Insulin sensitivity was determined at age 70 years using a hyperinsulinemic-euglycemic clamp, according to the method of DeFronzo et al.,[10] slightly modified [insulin was infused at a constant rate of 56 mU/(min per m2)]. Insulin sensitivity (M) was calculated as glucose infusion rate (mg · kg body wt-1 · min-1) during the last 60 min of the 2-h clamp.

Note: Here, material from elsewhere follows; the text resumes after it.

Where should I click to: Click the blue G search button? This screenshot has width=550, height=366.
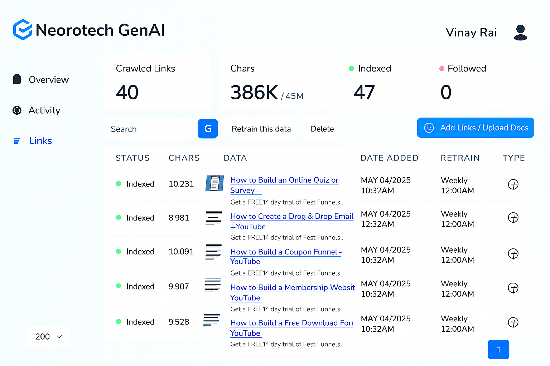[x=208, y=129]
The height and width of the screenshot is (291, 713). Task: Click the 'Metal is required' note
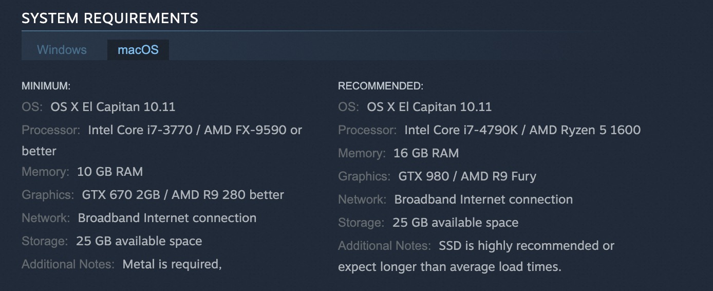point(172,264)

All analyses were defined a priori. All variables except smoking were treated as continuous variables. Triglycerides, saturated fat index, insulin, glucose, and diastolic blood pressure were skewed, but all variables were normally distributed after log transformation. The intraclass coefficients of variation (representing the biological variation and measurement error) were as follows: BMI, 1.0; triglycerides, 0.96; glucose, 0.95; HDL cholesterol, 0.84; diastolic blood pressure, 0.73; and insulin, 0.80. Initially, univariate linear regression was performed between metabolic factors at baseline and insulin sensitivity at follow-up. Then multivariate regression models were used to identify independent predictors (assessed at baseline) of insulin sensitivity. All metabolic independent variables were standardized to 1 SD. Three multivariate models were used. First, we included all metabolic factors (metabolic model: BMI, HDL cholesterol, triglycerides, glucose, and diastolic blood pressure). Because diastolic blood pressure was slightly better correlated to insulin sensitivity than to systolic blood pressure in univariate analyses (r = 0.23 vs. r = 0.21, both P < 0.0001), we only included diastolic blood pressure in multivariate models to avoid colinearity. Second, we added lifestyle factors (smoking status, saturated fat index, physical activity level, and socioeconomic status) to the metabolic model (lifestyle model). Finally, to adjust for "subclinical insulin resistance" we added fasting insulin levels to the lifestyle model (insulin model). We used insulin instead of homeostasis model assessment of insulin resistance (HOMA-IR) because these measures are equally good predictors of directly measured insulin sensitivity,[5] and if we had used HOMA-IR instead of insulin, we would not have been able to keep glucose in the model because of colinearity. JMP software (SAS Institute, Cary, NC) was used for statistical analyses.